Des feuilles qui se recroquevillent sont très souvent le signe d’une attaque de pucerons. Ces insectes se cachent sous les feuilles et sucent la sève, ce qui provoque leur déformation. Ce n’est pas une maladie cryptogamique (champignon), mais les pucerons peuvent transmettre des virus comme la sharka.

Quand traiter un prunier à la bouillie bordelaise ?

La bouillie bordelaise est un traitement préventif, pas curatif. Elle s’applique principalement à deux moments :

  • En automne, après la chute des feuilles, pour nettoyer l’arbre des spores de champignons qui hivernent.
  • À la fin de l’hiver, juste avant l’ouverture des bourgeons (stade du débourrement), pour protéger l’arbre des infections printanières comme la cloque ou la moniliose.

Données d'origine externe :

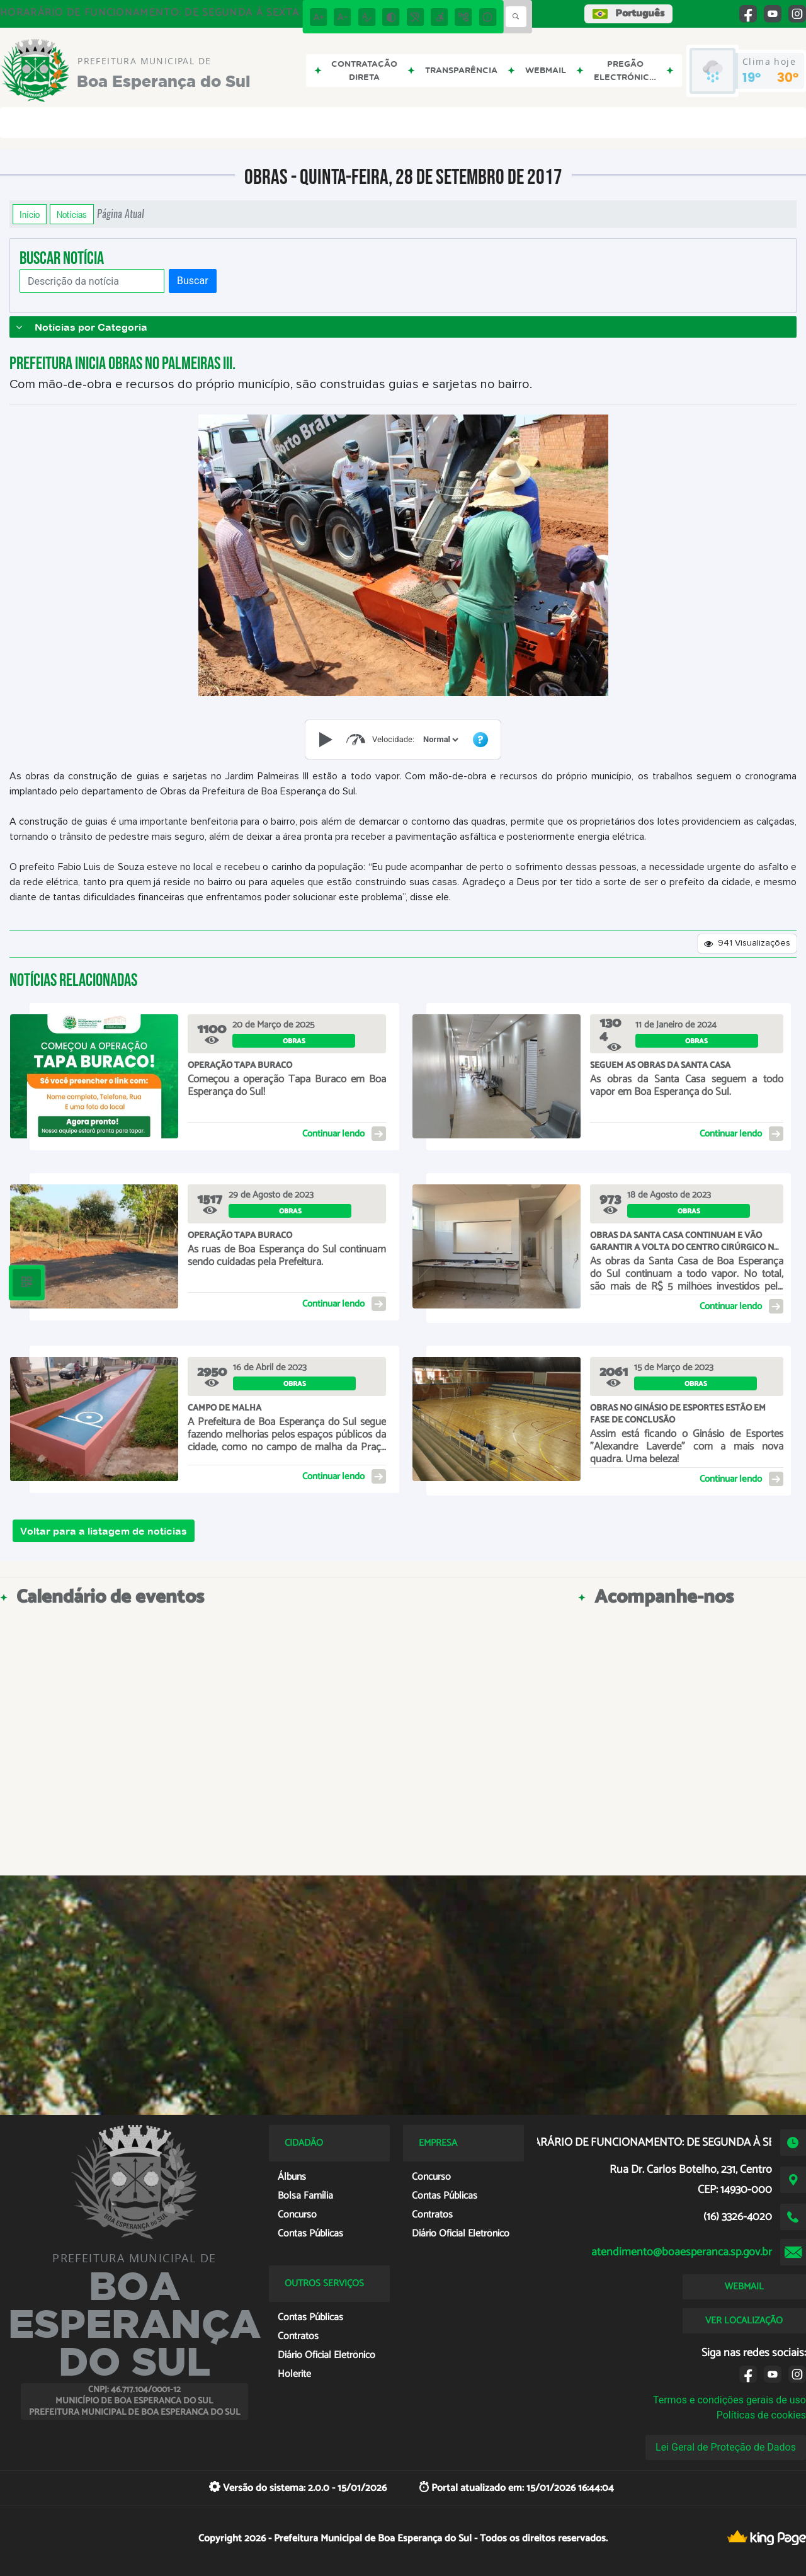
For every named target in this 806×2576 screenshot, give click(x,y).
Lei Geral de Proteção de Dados (726, 2447)
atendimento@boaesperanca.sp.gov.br (681, 2252)
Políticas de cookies (761, 2415)
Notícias (72, 214)
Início (30, 214)
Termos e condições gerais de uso (729, 2400)
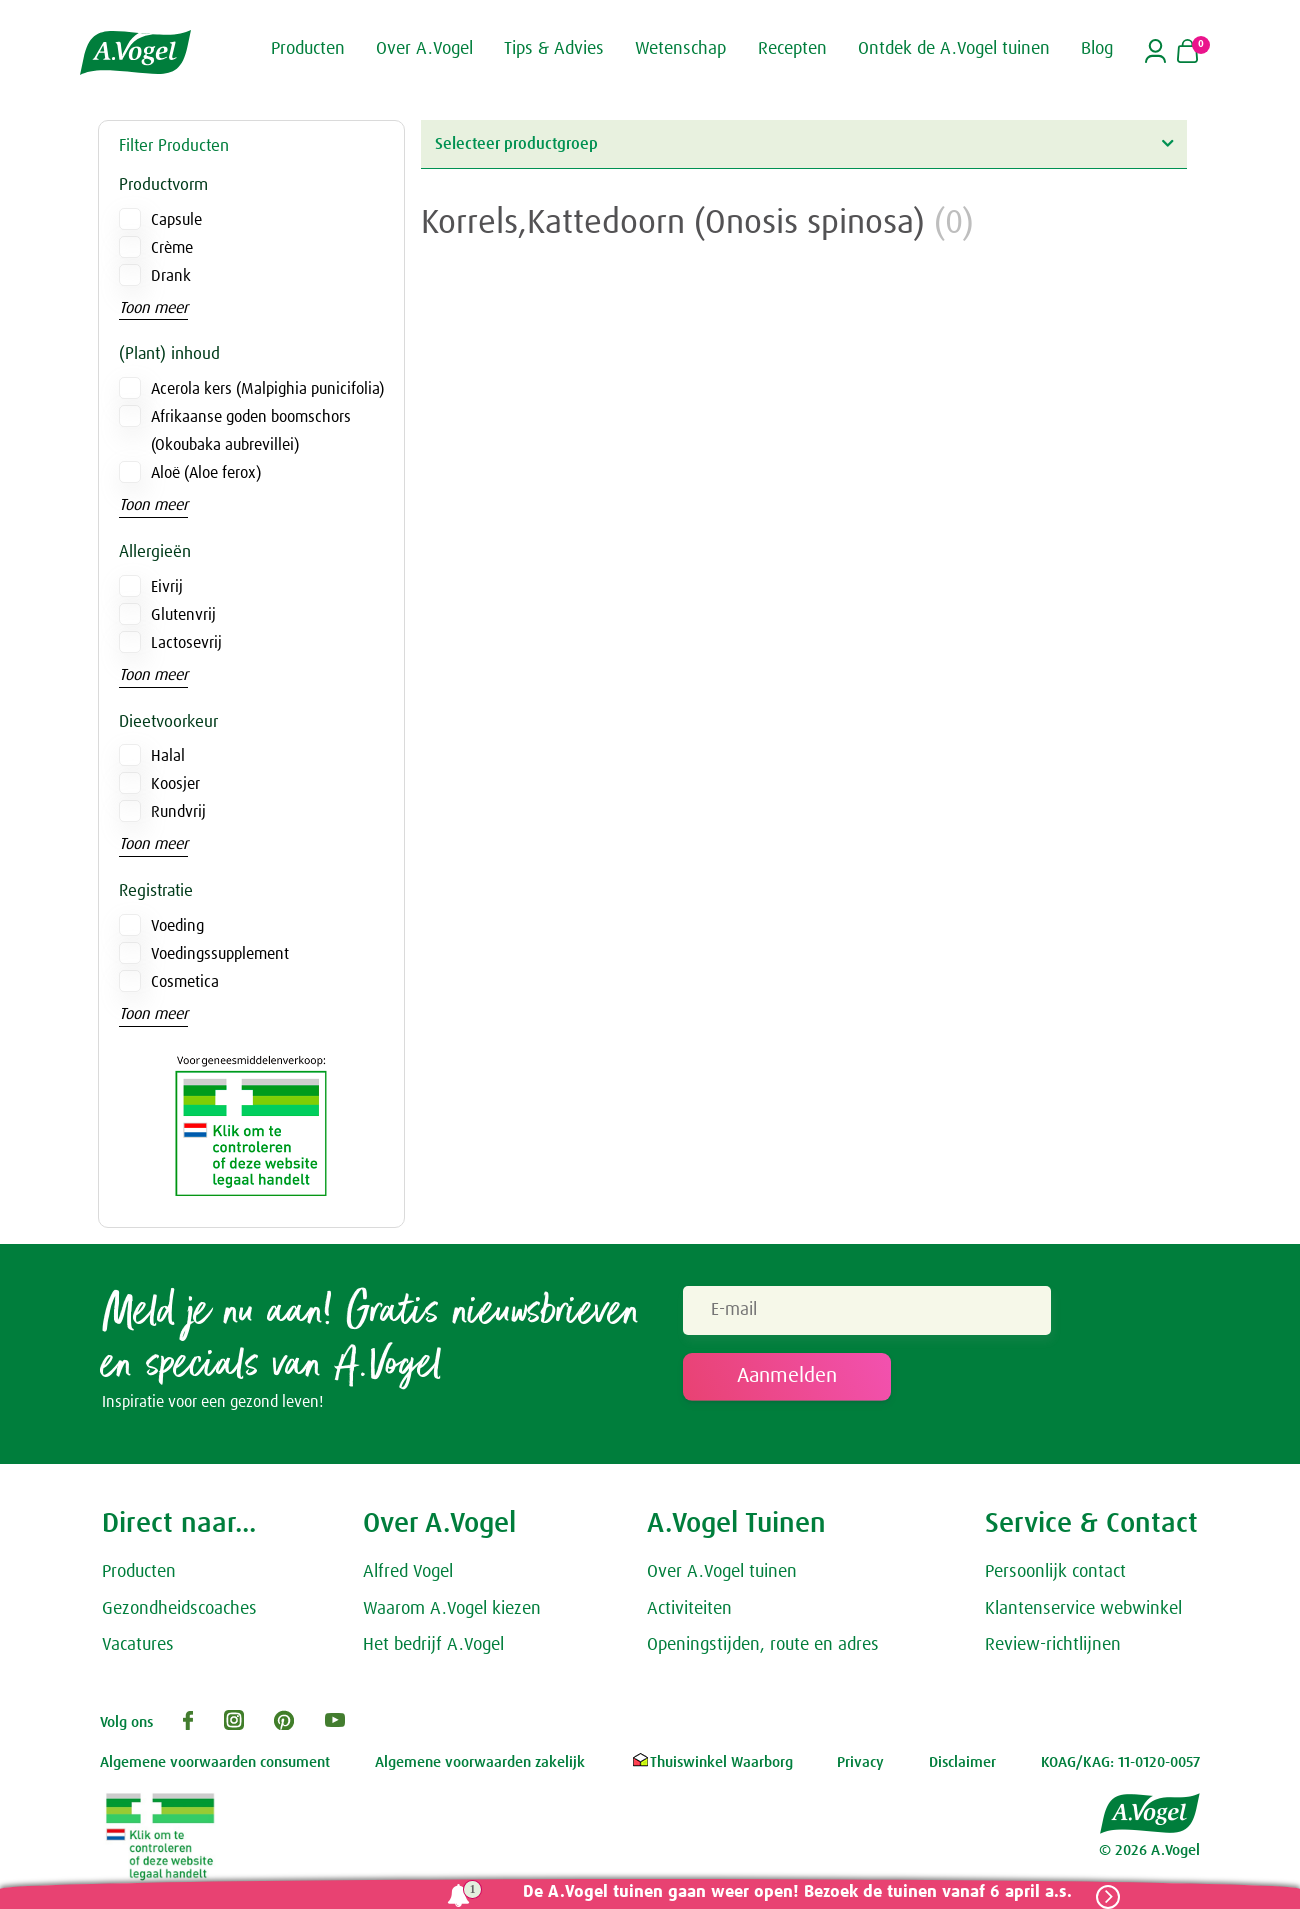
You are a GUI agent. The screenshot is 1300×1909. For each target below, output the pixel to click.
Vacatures (138, 1645)
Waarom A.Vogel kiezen (452, 1609)
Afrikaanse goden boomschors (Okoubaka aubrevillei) (251, 431)
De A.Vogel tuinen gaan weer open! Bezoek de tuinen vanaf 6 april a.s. (797, 1892)
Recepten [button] (792, 48)
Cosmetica (185, 982)
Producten (139, 1572)
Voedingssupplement (220, 954)
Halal (168, 756)
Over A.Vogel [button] (424, 48)
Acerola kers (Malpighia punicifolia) (267, 389)
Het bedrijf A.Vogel (433, 1645)
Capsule (176, 220)
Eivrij (167, 587)
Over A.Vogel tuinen (722, 1572)
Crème (172, 248)
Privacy (860, 1762)
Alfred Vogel (408, 1572)
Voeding (177, 926)
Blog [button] (1097, 48)
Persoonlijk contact (1055, 1572)
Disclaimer (962, 1762)
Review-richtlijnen (1053, 1645)
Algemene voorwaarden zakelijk (480, 1762)
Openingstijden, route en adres (763, 1645)
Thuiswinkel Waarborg (711, 1762)
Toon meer (153, 308)
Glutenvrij (183, 615)
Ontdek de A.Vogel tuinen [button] (954, 48)
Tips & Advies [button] (554, 48)
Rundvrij (178, 812)
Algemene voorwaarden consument (215, 1762)
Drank (171, 276)
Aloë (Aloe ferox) (206, 473)
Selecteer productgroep (804, 143)
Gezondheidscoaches (179, 1609)
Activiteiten (689, 1609)
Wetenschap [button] (680, 48)
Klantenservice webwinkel (1083, 1609)
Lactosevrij (186, 643)
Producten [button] (308, 48)
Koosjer (175, 784)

Comment se débarrasser de la moniliose naturellement ?

La lutte naturelle contre la moniliose repose sur des gestes préventifs. Il faut supprimer et brûler systématiquement tous les fruits momifiés et les rameaux desséchés. Ensuite, une bonne taille d’éclaircie pour aérer l’arbre est indispensable. Enfin, des pulvérisations de décoction de prêle au printemps peuvent renforcer les défenses de l’arbre.